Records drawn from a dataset
------------------------------------------------------------

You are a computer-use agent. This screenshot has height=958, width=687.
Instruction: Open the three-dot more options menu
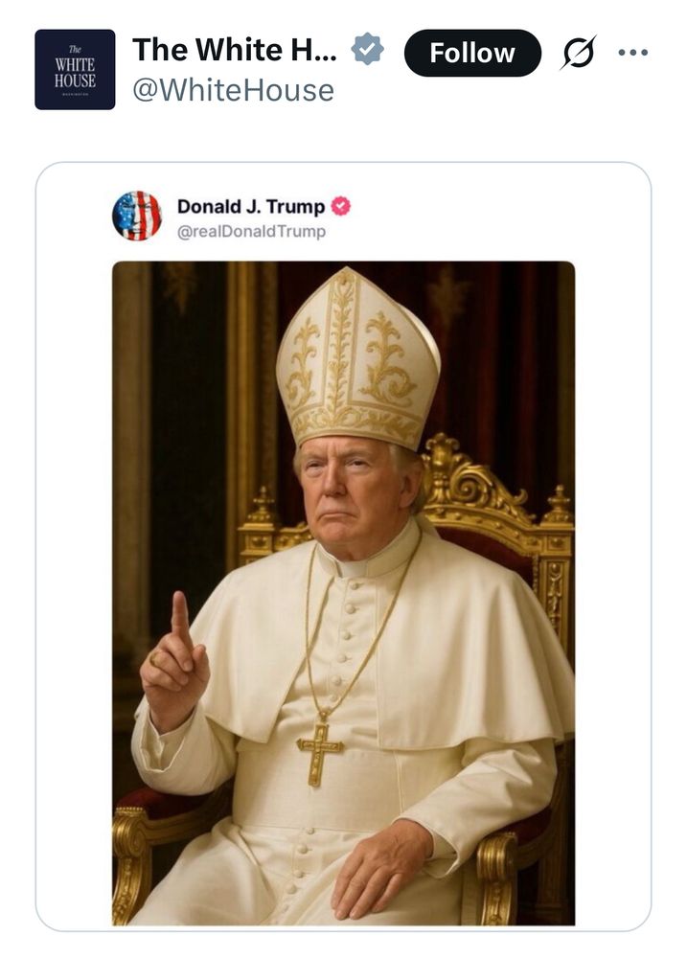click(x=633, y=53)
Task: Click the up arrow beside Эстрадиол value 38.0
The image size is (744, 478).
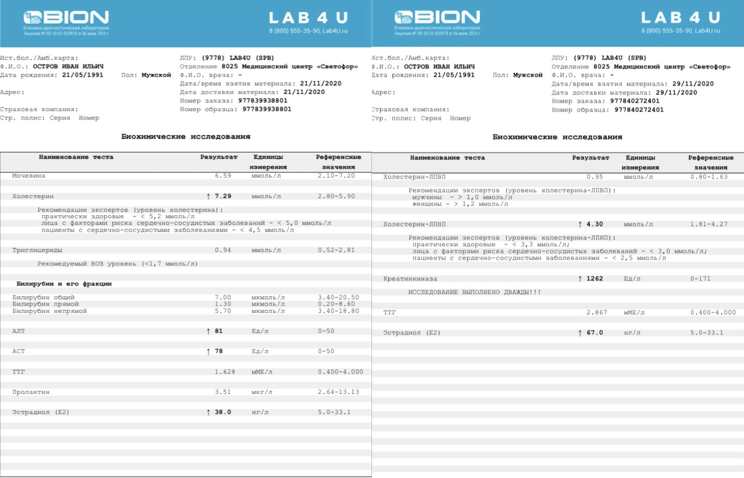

------------------------------------------------------------

§ **How to complete this task**: Word for word, reproduce all the data, but not the pictures.

§ **Written response**:
You are a computer-use agent. This screenshot has height=958, width=687.
Instruction: Open the three-dot more options menu
click(x=633, y=53)
Task: Click the up arrow beside Эстрадиол value 38.0
The image size is (744, 478).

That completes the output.